Many blame President-Elect Donald Trump for the rise in protectionism, but the World Trade Organization’s free trade system was under assault long before MAGA hats.
The WTO and its predecessor, the General Agreement on Tariffs and Trade, were established to reduce tariffs and non-tariff barriers to commerce among market-oriented western democracies and developing countries.
After the collapse of the Soviet Union, Russia and China were admitted to the WTO. Western nations assumed that opportunities to improve their economies through trade would encourage them to become democratic and peaceable nations in the manner of post-war Japan and Germany.
Instead, two aggressive states emerged at the center of an Axis of Autocrats—China, Russia, North Korea and Iran—bent on disrupting the U.S.-led liberal world order.
Russia exported oil, natural gas, metals and other commodities to rebuild its economy and military, seize Crimea and invade Ukraine.

Dataset section:
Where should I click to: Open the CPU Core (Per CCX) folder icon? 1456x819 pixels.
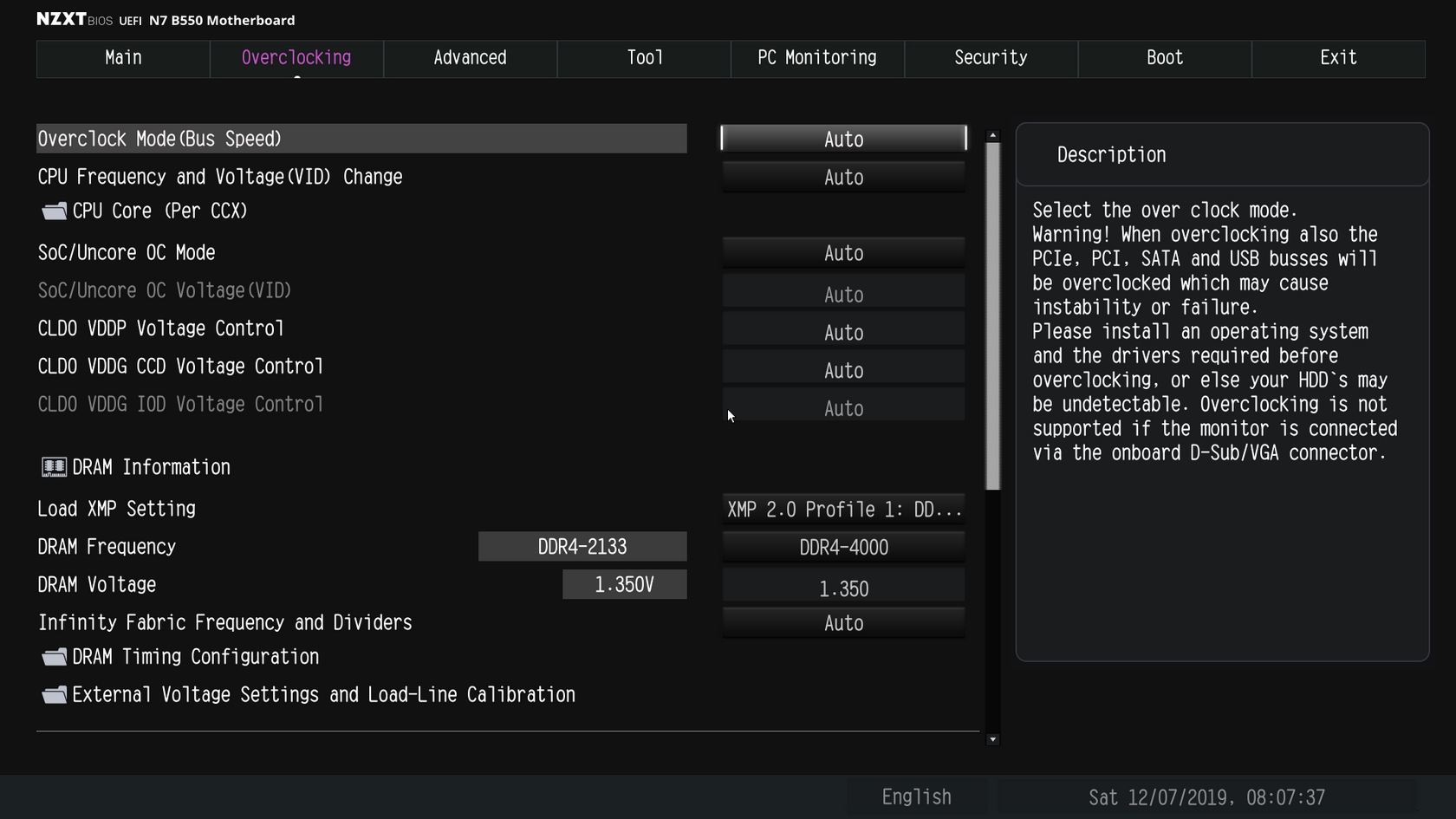point(55,211)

The tasks:
A: According to the WTO passage, which two countries were admitted to the WTO after the collapse of the Soviet Union?
B: Continue the WTO passage from its last sentence.
The material has no connection to the WTO passage.

Answers for the exercise:
A: Russia and China.

B:
China’s mercantilism erodes the foundations of western prosperity by threatening the viability of core manufacturing and technology-intensive activities. It has seized leadership in electric vehicles and green energy equipment.
While the Americans can be charged with starting a trade war, we hardly shot first. Ninety percent of publicly trade companies in China report benefiting from subsidies making its system wholly inconsistent with free trade with western market economies.
Its combination of tariffs, regulatory barriers and various subsidies so frustrated the WTO Dispute Settlement processes that President Barack Obama blocked appointments to the Appellate Body.
Mr. Trump and President Joe Biden continued that policy, wounding the global body’s mechanism for resolving disputes among member governments and its fundamental relevance.
Imports from China have accounted for millions of U.S. manufacturing job losses.
China is anything but peaceful. It threatens to take Taiwan by force, asserts vast territorial claims in the South China Sea and bullies neighbors like Vietnam and the Philippines.
After failing to reach an agreement with China to resolve systemic trade issues that might have resuscitated a WTO-centered system, Mr. Trump levied tariffs on a broad range of Chinese products.
Mr. Biden added tariffs on EVs, lithium-ion batteries and solar panels and launched industrial policies to catch up American manufacturing.
In varying measure, the EU is following suit.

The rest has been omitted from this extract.